This article is another reminder of the power social media, and the web in general, provides to the average consumer. Through organized blogs and web pages scorned consumers can unite to exchange information and become a powerful, collective force against organization that empower them, through poor customer service. The level of power these groups amass is directly correlated to the level of poor customer service delivered by the corresponding companies. Cable and cell phone providers are typical targets due to the lack of immediate alternatives and ease of switching. Often times for both this would involve purchasing new equipment, service cancelation fees, and potentially many calls with customer service representatives on the part of the consumer. This makes people feel locked-in and frustrated, turning to alternative options to deal with their frustration.
Its clear that this is a trend that is not going away. As more and more people become active with twitter, facebook, blogs, and other social media platforms, this practice will certainly grow and intensify. Companies would be well-advised to address this possibility within their customer service department. In the article an area within Comcast's customer service department is discussed. This unit was tasked with monitoring social media outlets for issues and providing solutions to the consumers to alleviate their concerns. Though they were probably a little late to the game on this, I think other companies could learn a valuable lesson from them in this department. Cutting these concerns off as early as possible will certainly quiet the movement down and hopefully cause the group to discontinue their page/blog/videos/etc.

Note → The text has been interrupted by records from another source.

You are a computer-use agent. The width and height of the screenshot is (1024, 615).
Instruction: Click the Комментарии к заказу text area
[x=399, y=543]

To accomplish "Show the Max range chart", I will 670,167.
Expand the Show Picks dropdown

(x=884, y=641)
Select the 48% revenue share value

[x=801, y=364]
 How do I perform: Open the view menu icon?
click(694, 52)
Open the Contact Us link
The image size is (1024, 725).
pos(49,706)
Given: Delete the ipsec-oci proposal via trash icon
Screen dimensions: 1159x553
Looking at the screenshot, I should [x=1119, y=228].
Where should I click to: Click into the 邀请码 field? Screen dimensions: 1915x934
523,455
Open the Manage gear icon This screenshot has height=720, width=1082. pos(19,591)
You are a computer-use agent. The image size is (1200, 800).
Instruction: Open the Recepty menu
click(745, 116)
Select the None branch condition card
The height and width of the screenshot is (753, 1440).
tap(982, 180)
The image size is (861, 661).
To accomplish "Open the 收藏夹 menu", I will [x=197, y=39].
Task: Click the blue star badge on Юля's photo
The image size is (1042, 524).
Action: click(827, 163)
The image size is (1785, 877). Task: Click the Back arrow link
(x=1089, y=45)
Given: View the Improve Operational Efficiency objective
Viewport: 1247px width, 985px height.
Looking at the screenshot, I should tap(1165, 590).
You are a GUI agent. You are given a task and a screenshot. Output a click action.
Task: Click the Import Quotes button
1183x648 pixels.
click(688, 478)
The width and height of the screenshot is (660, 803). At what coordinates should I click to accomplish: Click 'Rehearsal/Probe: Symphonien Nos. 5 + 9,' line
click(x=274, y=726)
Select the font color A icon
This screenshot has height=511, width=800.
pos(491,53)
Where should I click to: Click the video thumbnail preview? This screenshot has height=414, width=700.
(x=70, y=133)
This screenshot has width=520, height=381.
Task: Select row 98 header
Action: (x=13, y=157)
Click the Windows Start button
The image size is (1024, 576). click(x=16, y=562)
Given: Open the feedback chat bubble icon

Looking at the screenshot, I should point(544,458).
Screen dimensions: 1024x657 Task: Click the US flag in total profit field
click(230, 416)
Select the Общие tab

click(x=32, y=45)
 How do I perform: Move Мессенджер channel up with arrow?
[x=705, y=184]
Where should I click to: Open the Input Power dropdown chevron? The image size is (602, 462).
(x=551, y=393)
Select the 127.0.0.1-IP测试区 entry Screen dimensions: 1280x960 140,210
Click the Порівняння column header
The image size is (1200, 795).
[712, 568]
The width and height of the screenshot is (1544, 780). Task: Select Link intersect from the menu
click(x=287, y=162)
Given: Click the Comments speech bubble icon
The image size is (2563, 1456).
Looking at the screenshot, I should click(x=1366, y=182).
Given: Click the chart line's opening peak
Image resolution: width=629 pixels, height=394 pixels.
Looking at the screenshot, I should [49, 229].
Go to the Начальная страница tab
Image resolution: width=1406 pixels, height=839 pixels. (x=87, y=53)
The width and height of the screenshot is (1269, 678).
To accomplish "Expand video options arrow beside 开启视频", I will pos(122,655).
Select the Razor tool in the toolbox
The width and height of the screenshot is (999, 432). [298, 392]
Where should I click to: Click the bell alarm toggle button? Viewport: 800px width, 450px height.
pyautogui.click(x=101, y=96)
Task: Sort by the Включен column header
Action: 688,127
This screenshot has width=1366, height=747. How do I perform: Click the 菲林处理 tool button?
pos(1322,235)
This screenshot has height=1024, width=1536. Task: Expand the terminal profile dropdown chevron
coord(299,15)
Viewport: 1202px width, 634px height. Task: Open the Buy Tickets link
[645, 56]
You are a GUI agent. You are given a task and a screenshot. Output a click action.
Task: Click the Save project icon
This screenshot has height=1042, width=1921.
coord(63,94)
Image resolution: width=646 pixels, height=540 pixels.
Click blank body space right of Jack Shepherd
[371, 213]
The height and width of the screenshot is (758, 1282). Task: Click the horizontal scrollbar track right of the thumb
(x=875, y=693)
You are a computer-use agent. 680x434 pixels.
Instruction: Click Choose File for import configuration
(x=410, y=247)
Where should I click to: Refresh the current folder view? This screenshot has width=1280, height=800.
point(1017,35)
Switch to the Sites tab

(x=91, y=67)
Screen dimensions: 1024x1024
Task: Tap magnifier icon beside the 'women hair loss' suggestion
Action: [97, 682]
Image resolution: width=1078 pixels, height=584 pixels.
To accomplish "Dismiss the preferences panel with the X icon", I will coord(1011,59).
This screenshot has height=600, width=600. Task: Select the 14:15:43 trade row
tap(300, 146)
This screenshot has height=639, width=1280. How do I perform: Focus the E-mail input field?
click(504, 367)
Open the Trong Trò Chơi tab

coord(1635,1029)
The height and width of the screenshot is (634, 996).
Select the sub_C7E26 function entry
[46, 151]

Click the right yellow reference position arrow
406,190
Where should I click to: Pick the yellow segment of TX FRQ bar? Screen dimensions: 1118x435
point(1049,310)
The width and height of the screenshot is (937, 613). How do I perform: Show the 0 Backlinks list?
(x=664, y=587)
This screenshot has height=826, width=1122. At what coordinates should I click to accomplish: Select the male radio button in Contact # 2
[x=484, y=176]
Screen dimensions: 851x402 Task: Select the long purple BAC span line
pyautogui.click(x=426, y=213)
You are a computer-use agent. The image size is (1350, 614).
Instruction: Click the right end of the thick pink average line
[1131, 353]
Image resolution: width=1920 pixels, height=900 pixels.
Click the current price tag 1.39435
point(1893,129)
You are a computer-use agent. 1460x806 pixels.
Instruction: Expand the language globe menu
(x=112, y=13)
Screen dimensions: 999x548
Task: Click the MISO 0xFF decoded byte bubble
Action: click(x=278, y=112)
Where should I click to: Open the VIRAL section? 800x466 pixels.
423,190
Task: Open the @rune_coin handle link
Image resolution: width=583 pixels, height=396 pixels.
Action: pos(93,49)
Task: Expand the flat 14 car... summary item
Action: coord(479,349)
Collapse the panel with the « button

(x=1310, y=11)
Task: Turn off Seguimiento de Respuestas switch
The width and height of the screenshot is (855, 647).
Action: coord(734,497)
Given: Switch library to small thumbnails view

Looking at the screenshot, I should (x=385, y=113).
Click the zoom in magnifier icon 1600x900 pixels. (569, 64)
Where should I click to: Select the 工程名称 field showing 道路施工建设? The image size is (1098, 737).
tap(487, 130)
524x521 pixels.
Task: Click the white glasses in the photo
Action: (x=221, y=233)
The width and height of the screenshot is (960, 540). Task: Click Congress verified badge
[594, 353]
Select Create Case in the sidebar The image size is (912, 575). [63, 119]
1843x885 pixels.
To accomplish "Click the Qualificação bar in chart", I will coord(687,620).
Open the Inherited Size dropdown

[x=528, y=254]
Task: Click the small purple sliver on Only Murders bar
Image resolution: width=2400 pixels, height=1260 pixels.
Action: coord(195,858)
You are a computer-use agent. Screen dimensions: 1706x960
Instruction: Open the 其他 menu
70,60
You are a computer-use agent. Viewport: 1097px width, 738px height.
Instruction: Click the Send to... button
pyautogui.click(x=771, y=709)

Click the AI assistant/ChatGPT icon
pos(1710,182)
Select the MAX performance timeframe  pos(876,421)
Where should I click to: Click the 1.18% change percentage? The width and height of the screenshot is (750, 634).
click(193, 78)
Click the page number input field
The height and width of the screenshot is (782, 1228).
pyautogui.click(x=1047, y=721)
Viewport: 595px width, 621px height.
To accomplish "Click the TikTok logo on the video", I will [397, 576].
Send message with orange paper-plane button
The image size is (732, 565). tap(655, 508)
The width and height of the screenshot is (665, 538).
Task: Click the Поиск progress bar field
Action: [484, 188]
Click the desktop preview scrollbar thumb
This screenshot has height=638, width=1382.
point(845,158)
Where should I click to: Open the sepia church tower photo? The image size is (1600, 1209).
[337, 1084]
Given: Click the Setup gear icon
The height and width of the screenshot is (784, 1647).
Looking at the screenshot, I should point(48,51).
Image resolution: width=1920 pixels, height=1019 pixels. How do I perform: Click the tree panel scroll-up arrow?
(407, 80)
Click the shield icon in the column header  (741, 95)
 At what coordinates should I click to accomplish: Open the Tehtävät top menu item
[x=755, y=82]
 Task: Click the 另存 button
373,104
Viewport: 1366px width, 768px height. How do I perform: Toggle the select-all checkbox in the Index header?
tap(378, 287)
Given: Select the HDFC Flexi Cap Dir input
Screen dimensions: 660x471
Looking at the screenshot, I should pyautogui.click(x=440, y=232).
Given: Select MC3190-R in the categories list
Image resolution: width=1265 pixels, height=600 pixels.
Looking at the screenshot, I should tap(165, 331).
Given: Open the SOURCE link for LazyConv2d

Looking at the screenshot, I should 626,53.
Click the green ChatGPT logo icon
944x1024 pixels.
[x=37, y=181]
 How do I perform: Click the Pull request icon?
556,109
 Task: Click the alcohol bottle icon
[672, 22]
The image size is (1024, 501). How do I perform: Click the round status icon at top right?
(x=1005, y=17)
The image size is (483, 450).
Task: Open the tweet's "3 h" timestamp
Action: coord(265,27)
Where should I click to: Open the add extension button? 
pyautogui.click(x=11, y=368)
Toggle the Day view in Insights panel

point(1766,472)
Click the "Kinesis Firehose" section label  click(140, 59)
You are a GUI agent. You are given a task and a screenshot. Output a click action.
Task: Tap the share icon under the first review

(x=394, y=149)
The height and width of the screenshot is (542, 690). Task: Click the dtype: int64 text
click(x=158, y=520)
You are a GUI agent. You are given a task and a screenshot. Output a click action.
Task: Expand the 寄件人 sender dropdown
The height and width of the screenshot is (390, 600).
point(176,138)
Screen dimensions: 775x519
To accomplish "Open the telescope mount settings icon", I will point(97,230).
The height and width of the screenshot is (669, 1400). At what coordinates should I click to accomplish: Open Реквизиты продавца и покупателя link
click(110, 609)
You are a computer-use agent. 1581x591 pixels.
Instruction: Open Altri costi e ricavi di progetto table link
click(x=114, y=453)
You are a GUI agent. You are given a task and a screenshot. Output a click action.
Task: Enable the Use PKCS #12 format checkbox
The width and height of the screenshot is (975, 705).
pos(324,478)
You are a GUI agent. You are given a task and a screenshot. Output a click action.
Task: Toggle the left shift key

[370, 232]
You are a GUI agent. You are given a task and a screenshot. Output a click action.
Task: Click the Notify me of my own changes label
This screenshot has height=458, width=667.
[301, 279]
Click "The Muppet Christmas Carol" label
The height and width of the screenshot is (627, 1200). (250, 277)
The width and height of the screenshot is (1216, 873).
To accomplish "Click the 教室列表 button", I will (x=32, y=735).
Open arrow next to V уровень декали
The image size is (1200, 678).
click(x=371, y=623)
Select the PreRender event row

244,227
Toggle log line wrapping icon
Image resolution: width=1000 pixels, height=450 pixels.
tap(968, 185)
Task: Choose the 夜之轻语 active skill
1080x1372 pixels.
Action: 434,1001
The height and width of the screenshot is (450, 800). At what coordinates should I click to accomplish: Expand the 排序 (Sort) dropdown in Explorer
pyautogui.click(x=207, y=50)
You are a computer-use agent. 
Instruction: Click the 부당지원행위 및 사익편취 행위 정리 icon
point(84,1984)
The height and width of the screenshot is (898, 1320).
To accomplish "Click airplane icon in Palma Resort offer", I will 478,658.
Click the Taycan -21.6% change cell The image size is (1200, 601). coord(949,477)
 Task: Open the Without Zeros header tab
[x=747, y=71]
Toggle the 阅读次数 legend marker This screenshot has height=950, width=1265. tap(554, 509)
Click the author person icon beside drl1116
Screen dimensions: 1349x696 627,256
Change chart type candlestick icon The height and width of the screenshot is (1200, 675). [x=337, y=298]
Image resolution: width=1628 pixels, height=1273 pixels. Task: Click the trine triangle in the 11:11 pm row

Having worked in financial services, and other service industries, my entire career I have noticed there are always some customers that are never happy. I think we've all sat next to THAT GUY at a restaurant, at the store, wherever that just won't be content unless his/her entire meal is comp'd and the server tips THEM just for their patience. I fear these types of consumers may represent a certain sub-group of these "consumer vigilantes". When I hear about the customers posting executive phone numbers, personal lines in some cases, I get a little concerned. What's next, home address? If these, let's call them difficult-to-please, consumers take to these methods it will pose an interesting problem to companies. Do they buy them off with discounts, vouchers, etc (equal to the restaurant manager comp'ing the patrons meal even though there really wasn't any major issue with service) or do they stand strong and counter the attacks with their side of the story??
What do you think, where is this trend heading and how should companies respond?